23.          In relation to her financial situation, (117B(3)), the Appellant did not provide the specified evidence required to show that the Sponsor's income was in excess of £18,600. This was because the Sponsor was unable to obtain bank statements covering the period from June 2014 to October 2014 owing to a closure of an online bank account. He provided the payslips for this period showing that he was paid during this time. It was submitted at the hearing that the Sponsor is working to provide financially for the family. I find on the balance of probabilities that the Appellant and Sponsor are financially independent.

 

24.          Sections 117B(4) and (5) are not relevant to any family life.

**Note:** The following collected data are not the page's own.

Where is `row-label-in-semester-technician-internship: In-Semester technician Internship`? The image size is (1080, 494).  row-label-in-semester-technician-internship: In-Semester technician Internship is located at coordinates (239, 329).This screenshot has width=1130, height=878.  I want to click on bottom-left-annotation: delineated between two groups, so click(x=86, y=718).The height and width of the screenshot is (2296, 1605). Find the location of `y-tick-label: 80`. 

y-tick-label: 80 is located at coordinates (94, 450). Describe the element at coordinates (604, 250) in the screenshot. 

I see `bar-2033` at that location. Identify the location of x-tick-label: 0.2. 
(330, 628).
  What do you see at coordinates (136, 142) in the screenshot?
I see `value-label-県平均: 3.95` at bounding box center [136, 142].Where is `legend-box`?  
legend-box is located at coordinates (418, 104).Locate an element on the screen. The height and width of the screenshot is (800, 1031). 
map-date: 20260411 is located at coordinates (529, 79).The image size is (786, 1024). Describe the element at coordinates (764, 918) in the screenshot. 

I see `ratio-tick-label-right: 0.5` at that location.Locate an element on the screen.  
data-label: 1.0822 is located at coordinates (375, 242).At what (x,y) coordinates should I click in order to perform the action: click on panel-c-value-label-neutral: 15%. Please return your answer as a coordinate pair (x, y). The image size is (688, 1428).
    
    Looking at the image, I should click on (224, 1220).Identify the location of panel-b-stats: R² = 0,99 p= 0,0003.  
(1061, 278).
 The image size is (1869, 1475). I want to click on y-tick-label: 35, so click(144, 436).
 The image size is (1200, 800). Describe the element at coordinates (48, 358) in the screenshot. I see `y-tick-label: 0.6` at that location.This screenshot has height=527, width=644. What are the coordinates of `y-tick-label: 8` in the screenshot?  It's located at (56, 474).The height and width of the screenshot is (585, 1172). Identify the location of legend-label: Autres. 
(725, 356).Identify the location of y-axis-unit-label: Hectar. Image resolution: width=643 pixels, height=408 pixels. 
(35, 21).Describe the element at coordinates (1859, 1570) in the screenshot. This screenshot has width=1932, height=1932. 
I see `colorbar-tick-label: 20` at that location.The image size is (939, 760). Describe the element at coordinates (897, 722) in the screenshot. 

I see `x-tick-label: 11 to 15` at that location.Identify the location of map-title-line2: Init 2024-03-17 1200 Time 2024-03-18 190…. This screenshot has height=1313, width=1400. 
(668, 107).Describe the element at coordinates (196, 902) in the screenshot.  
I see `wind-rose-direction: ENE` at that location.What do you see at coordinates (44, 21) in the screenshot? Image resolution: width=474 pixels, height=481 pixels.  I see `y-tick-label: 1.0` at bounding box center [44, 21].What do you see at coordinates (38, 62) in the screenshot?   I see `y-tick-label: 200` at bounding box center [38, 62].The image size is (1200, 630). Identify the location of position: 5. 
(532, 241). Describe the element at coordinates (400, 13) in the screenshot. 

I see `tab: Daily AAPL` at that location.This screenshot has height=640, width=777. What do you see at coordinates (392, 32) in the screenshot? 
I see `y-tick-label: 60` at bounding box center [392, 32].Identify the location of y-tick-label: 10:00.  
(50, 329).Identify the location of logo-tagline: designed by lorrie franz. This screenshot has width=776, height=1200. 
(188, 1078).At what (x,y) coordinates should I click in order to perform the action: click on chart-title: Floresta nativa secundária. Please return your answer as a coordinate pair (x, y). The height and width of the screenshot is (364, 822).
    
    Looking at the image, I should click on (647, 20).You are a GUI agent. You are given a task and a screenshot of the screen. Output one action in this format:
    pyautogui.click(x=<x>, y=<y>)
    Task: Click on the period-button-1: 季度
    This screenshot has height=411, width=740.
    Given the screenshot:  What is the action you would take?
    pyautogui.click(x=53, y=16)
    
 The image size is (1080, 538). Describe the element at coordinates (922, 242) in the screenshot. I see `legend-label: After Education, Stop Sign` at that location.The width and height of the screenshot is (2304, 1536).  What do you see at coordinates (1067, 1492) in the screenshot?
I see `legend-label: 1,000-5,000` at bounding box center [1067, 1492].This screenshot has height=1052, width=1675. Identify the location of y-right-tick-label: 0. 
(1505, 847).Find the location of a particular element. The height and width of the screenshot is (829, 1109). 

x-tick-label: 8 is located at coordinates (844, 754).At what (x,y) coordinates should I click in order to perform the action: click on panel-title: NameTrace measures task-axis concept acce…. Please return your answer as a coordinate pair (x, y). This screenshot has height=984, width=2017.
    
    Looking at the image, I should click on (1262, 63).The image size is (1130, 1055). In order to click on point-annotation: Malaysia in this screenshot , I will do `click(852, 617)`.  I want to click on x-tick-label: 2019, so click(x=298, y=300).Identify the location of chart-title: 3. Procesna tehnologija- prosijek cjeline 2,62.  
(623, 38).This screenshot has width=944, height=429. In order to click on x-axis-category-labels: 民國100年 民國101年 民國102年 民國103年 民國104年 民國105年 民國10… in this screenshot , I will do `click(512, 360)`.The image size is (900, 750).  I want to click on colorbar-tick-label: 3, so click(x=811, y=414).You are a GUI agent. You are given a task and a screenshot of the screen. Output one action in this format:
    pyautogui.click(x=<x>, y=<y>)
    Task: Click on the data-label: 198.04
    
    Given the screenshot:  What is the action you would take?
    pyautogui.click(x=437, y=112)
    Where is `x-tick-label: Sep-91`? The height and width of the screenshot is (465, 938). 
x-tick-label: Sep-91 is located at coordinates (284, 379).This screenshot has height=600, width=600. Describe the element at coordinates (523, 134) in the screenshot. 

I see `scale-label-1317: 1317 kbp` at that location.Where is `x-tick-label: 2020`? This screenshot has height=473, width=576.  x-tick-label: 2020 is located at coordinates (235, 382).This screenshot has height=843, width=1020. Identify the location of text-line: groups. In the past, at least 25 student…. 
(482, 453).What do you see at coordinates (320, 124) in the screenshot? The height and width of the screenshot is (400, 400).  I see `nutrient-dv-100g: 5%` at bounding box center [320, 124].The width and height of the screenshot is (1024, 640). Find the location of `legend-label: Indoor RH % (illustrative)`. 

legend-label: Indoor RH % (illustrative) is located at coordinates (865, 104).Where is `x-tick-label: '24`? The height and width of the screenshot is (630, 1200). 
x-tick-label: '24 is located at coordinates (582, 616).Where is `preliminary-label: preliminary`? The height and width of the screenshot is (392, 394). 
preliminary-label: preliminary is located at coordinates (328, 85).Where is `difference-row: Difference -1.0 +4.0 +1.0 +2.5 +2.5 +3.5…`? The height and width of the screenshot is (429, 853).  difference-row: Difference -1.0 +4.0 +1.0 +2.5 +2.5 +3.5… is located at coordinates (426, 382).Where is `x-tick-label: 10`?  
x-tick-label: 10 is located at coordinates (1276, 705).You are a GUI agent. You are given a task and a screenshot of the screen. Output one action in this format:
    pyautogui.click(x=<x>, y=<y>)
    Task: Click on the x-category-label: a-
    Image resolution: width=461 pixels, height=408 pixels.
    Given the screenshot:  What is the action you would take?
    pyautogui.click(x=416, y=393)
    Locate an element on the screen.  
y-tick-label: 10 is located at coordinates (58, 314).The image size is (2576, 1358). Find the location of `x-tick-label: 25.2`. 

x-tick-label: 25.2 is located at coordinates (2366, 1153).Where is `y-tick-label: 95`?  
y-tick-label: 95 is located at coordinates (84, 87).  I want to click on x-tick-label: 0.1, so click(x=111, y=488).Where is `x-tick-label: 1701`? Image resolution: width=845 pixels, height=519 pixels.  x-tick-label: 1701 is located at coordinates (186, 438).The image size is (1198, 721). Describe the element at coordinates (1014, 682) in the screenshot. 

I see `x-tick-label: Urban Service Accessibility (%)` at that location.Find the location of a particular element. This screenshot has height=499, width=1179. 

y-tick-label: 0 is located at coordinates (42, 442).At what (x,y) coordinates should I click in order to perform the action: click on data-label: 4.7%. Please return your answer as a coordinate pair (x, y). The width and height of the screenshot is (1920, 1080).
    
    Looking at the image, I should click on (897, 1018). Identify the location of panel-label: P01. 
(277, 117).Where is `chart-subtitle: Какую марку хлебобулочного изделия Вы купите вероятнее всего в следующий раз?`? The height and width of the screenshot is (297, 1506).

I find that the Appellant has had leave to remain in the United Kingdom at all times. She came with leave as a student, and made her application for leave to remain as a spouse before her leave expired.

 

25.          Section 117B(6) provides that, in the case of someone who is not liable to deportation, the public interest does not require the person's removal where they have a genuine and subsisting parental relationship with a qualifying child, and it would not be reasonable to expect the child to leave the United Kingdom. The Appellant's daughter is a British citizen, and is therefore a qualifying child for the purposes of section 117B(6). I find that the Appellant has a genuine and subsisting parental relationship with her child.

 

26.          I have found above in relation to paragraph EX.1 that it would not be reasonable to expect the Appellant's daughter to leave the United Kingdom, with specific reference to the Respondent's IDI. The wording is the same under section 117B(6) as in paragraph EX.1(a). Taking into account all of my findings as set out above in relation to the Appellant and her family, in particular the young age of her daughter, and taking into account the factors set out in section 117B, I find that the balance comes down in favour of the Appellant. I find that the Appellant has shown on the balance of probabilities, at the date of the hearing, that the decision is a breach of her rights, and those of the Sponsor and their daughter, to a family life under Article 8 ECHR.

 

Decision

 

27.          The appeal under the immigration rules is allowed.

 

28.          The appeal is allowed on human rights grounds.